_Source records_.
══════════
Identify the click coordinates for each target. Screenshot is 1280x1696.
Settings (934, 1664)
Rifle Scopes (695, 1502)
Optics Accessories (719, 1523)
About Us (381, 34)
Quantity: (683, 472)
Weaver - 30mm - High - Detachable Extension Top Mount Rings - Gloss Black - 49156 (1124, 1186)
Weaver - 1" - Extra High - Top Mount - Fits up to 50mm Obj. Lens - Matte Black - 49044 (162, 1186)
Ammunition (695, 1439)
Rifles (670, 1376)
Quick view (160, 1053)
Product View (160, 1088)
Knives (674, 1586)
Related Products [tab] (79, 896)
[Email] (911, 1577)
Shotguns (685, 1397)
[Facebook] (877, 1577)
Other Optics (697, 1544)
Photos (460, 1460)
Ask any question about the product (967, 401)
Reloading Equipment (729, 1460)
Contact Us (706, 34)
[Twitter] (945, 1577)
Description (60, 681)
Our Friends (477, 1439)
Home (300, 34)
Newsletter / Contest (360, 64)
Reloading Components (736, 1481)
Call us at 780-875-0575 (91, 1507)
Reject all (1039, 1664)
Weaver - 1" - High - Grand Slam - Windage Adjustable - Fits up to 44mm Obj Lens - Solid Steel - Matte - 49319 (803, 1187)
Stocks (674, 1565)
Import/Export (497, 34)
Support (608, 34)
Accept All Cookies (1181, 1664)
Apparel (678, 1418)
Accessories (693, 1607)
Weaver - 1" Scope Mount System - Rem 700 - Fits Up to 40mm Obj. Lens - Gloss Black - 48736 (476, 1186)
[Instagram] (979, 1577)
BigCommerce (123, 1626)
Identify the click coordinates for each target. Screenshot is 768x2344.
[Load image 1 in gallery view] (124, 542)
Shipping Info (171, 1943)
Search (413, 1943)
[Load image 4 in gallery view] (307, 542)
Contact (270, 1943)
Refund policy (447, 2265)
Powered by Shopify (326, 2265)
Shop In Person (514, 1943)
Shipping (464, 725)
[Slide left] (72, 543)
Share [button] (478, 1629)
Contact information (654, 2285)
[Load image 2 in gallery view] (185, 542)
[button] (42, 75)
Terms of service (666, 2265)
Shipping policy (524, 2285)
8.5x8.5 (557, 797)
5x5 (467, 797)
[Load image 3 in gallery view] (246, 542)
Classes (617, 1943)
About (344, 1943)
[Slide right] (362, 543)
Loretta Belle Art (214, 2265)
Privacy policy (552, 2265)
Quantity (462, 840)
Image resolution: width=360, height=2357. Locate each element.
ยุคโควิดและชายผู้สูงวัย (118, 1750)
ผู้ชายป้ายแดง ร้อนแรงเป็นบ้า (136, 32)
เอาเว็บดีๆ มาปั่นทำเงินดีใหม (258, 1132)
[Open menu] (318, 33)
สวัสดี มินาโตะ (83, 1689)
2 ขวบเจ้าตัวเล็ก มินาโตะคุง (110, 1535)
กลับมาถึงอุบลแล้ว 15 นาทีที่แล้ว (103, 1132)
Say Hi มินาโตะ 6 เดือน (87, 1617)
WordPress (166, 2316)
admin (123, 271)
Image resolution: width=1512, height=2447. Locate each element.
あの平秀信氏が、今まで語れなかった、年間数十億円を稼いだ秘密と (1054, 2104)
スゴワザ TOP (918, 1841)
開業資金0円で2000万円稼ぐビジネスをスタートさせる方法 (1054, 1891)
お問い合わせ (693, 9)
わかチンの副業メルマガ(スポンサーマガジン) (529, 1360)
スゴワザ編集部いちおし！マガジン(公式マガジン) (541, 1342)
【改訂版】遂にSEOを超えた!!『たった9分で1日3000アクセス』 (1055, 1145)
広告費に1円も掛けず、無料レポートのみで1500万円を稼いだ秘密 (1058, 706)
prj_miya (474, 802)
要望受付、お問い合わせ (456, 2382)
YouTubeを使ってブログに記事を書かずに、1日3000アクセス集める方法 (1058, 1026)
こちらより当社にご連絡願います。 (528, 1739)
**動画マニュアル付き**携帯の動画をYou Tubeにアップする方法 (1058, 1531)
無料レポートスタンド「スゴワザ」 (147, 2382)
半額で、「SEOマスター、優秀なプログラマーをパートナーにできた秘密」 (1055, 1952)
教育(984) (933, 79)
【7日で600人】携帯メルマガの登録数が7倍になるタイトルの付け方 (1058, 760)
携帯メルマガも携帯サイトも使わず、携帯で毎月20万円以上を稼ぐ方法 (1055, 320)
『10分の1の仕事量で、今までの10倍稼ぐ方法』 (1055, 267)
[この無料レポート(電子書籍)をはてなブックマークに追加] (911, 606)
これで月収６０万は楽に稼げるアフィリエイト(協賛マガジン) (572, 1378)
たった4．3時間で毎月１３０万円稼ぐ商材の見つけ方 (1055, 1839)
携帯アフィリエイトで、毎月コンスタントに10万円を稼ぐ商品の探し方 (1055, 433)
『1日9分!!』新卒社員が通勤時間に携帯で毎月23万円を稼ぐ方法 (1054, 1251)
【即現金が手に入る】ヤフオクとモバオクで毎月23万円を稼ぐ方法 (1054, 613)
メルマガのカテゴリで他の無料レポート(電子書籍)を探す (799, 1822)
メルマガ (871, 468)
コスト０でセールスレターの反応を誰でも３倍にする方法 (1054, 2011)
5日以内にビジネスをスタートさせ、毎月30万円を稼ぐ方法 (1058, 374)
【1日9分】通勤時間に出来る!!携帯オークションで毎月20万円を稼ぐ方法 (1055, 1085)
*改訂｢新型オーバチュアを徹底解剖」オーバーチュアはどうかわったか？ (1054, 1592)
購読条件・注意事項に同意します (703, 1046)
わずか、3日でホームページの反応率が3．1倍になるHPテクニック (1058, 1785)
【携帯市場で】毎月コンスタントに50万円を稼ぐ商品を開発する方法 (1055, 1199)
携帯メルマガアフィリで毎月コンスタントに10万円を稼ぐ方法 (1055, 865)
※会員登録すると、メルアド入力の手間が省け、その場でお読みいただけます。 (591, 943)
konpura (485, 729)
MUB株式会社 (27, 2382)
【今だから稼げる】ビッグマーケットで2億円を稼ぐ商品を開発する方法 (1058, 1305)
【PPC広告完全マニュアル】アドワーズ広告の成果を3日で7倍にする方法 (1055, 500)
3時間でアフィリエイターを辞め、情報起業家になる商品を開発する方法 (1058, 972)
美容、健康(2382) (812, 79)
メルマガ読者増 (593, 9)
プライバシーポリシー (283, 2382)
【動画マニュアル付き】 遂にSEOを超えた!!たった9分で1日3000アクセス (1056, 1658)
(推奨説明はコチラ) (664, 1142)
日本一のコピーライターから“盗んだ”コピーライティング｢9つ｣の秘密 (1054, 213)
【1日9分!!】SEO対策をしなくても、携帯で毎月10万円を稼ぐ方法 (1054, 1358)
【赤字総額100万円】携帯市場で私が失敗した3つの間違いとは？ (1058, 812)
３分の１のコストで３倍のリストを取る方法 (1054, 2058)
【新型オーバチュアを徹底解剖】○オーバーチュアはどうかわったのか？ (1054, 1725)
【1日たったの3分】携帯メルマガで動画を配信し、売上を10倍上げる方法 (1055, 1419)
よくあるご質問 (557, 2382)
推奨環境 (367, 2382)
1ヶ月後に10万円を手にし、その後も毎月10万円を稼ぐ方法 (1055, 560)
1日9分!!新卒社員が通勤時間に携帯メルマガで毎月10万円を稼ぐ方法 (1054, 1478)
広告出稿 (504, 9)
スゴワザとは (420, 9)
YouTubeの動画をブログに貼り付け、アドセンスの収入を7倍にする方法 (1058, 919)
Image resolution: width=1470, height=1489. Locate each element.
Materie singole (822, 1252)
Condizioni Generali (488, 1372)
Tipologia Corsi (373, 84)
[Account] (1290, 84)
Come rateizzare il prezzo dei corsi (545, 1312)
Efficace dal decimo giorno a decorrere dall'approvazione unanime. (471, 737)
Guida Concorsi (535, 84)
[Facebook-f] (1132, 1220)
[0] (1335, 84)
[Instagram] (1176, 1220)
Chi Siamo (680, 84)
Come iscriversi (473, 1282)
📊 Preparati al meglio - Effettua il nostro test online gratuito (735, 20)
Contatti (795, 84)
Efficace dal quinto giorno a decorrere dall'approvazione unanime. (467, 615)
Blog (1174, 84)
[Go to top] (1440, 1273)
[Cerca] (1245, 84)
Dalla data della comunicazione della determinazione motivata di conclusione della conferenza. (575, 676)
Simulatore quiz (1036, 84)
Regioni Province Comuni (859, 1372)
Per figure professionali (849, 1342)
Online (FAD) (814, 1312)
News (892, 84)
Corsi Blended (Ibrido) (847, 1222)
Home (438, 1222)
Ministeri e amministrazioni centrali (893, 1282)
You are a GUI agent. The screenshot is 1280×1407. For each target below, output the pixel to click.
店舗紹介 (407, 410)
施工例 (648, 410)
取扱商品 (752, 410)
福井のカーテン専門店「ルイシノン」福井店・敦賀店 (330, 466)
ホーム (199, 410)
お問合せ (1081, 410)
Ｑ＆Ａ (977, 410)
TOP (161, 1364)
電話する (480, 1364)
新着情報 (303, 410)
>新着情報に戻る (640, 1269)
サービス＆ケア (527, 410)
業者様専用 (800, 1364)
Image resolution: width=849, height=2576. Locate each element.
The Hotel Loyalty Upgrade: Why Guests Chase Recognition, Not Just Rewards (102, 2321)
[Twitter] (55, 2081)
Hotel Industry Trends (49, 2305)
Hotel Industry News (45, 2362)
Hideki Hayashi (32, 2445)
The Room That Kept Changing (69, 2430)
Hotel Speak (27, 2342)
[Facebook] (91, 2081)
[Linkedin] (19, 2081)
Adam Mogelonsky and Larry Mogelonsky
══════════
_What the task requires_.
Your task is to reproduce the entries exactly, starting at the first line and ending with the line containing "Reject all (1039, 1664)".

_Answer to the problem_.
Identify the click coordinates for each target. Screenshot is 1280x1696.
Settings (934, 1664)
Rifle Scopes (695, 1502)
Optics Accessories (719, 1523)
About Us (381, 34)
Quantity: (683, 472)
Weaver - 30mm - High - Detachable Extension Top Mount Rings - Gloss Black - 49156 (1124, 1186)
Weaver - 1" - Extra High - Top Mount - Fits up to 50mm Obj. Lens - Matte Black - 49044 (162, 1186)
Ammunition (695, 1439)
Rifles (670, 1376)
Quick view (160, 1053)
Product View (160, 1088)
Knives (674, 1586)
Related Products [tab] (79, 896)
[Email] (911, 1577)
Shotguns (685, 1397)
[Facebook] (877, 1577)
Other Optics (697, 1544)
Photos (460, 1460)
Ask any question about the product (967, 401)
Reloading Equipment (729, 1460)
Contact Us (706, 34)
[Twitter] (945, 1577)
Description (60, 681)
Our Friends (477, 1439)
Home (300, 34)
Newsletter / Contest (360, 64)
Reloading Components (736, 1481)
Call us at 780-875-0575 (91, 1507)
Reject all (1039, 1664)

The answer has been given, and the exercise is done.